- DATASET -
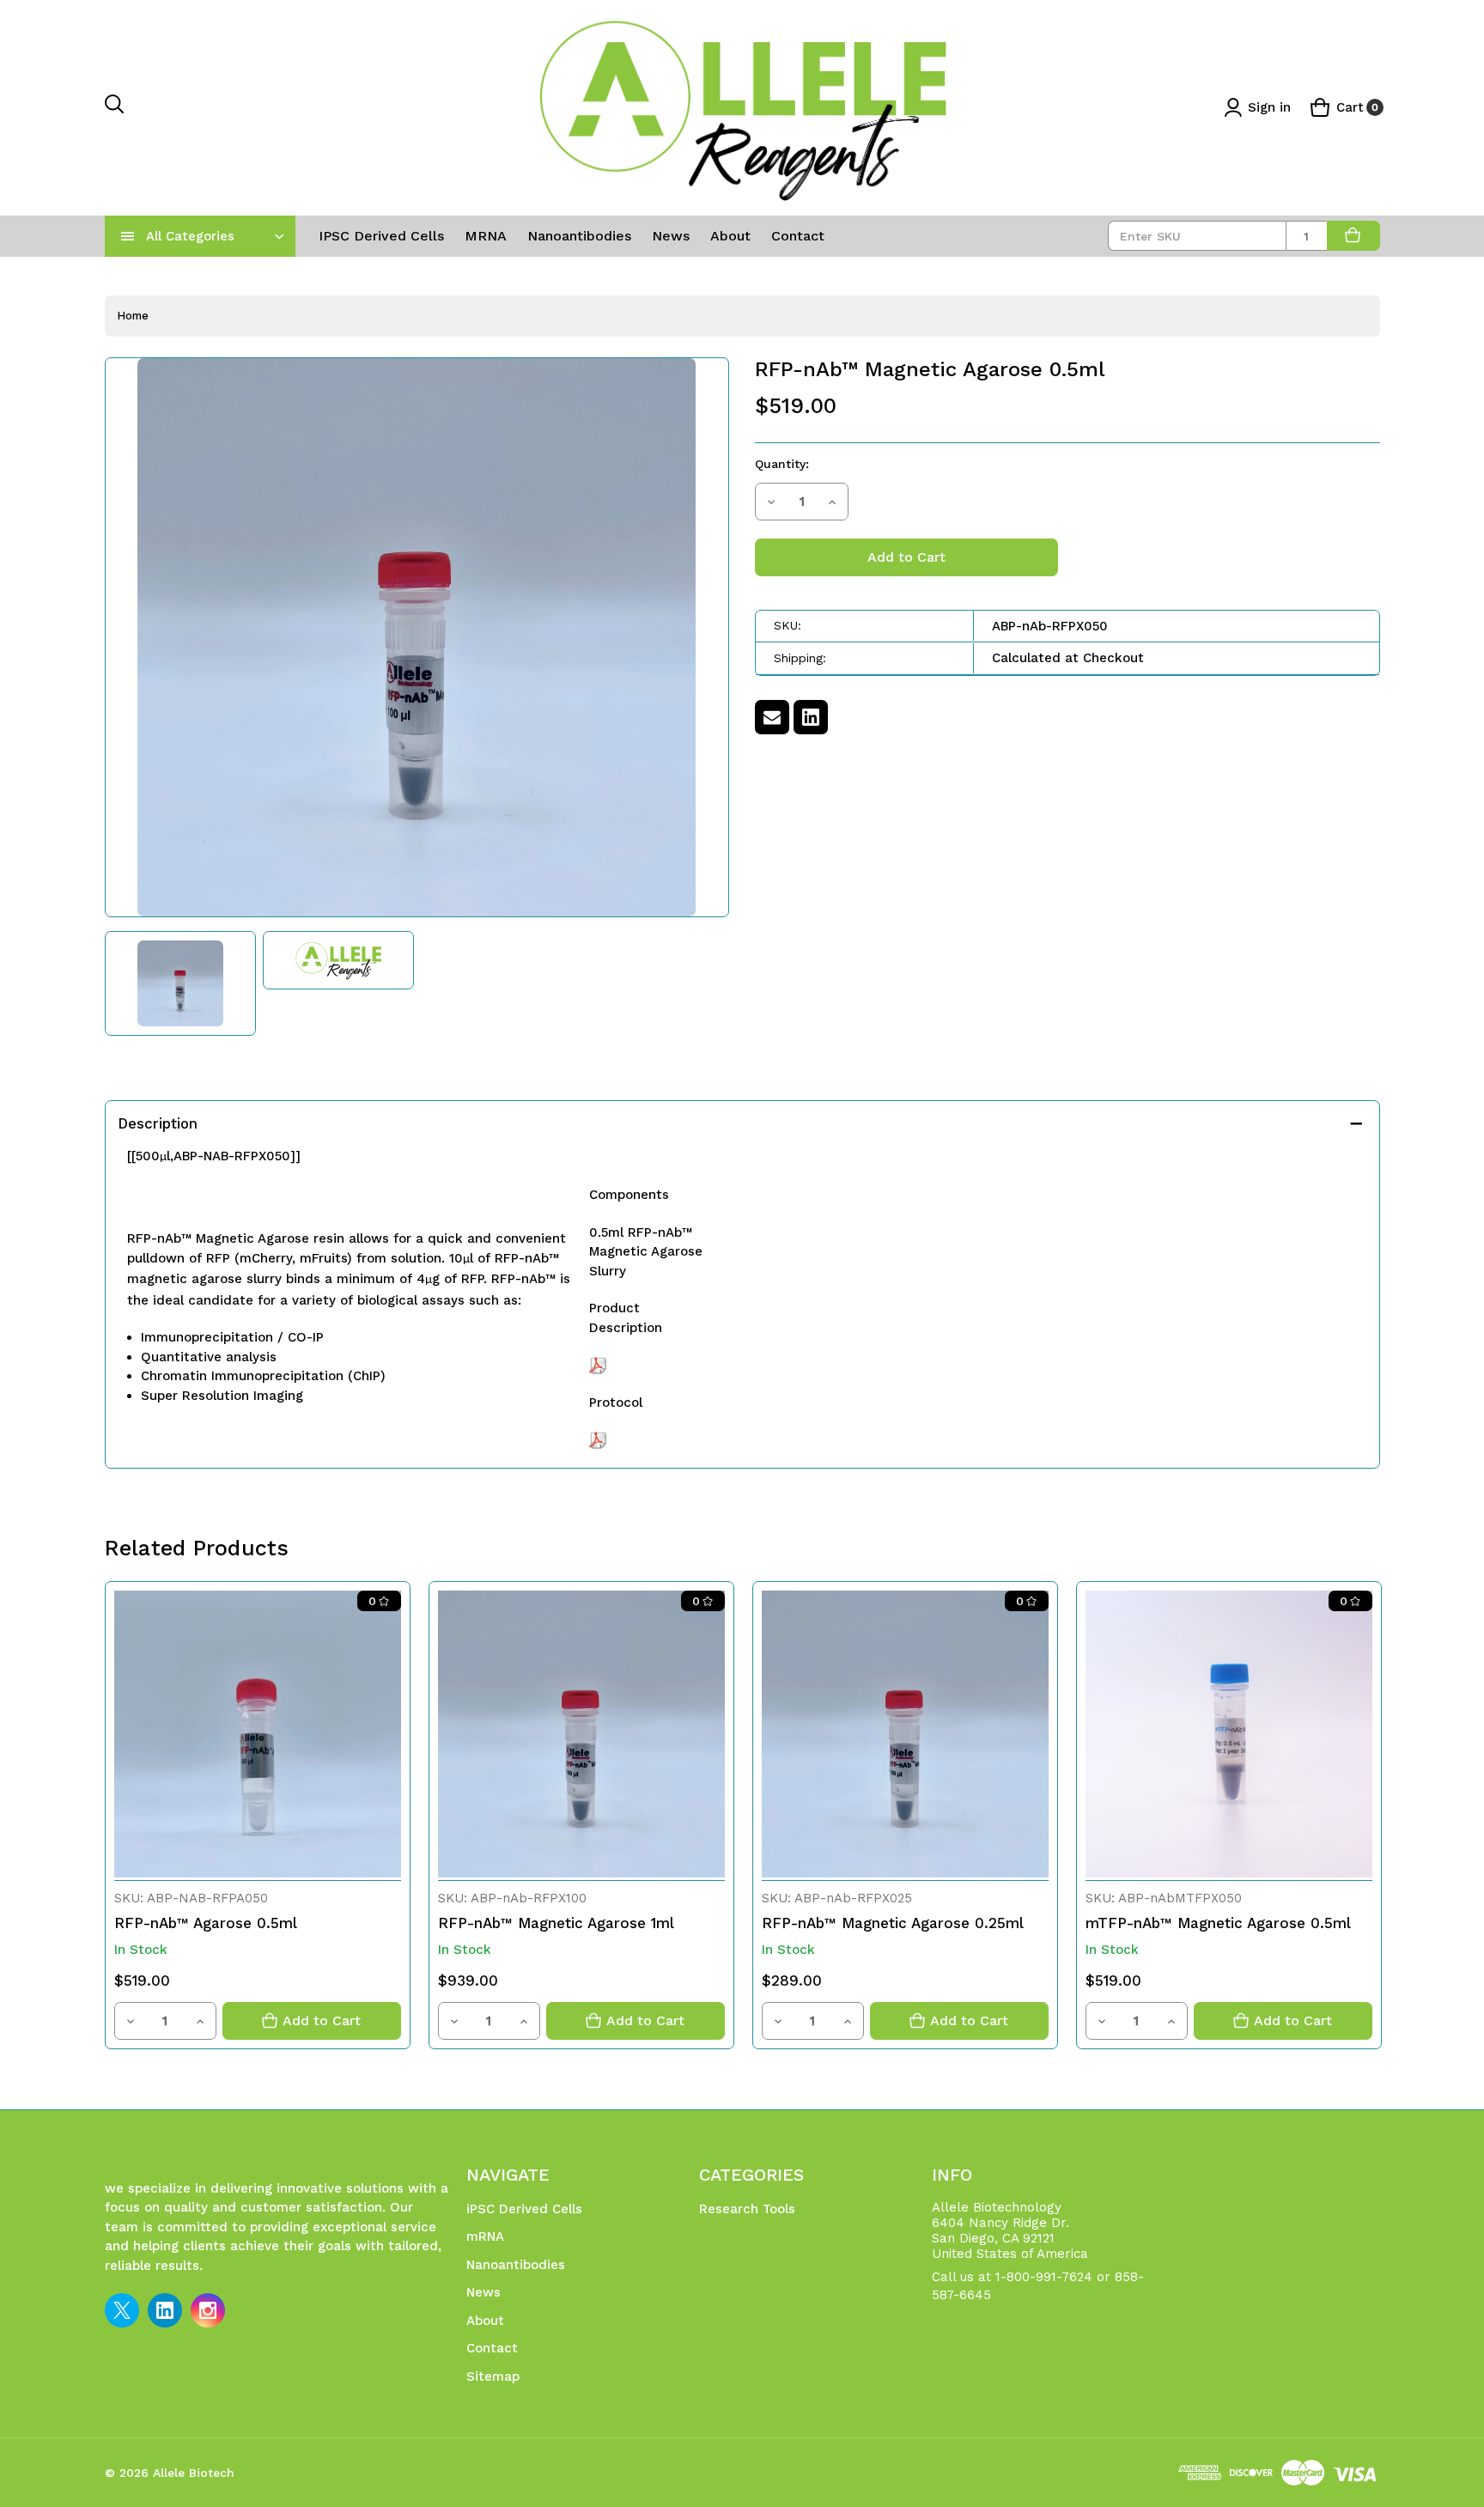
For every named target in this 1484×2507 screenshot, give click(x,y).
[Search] (115, 107)
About (730, 236)
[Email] (772, 717)
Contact (797, 236)
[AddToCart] (1353, 236)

- DESCRIPTION OF THE TASK -
Every line of the material above must be written out exactly, with no pictures.

- EXPECTED ANSWER -
For every named target in this 1484×2507 screenshot, give click(x,y).
[Search] (115, 107)
About (730, 236)
[Email] (772, 717)
Contact (797, 236)
[AddToCart] (1353, 236)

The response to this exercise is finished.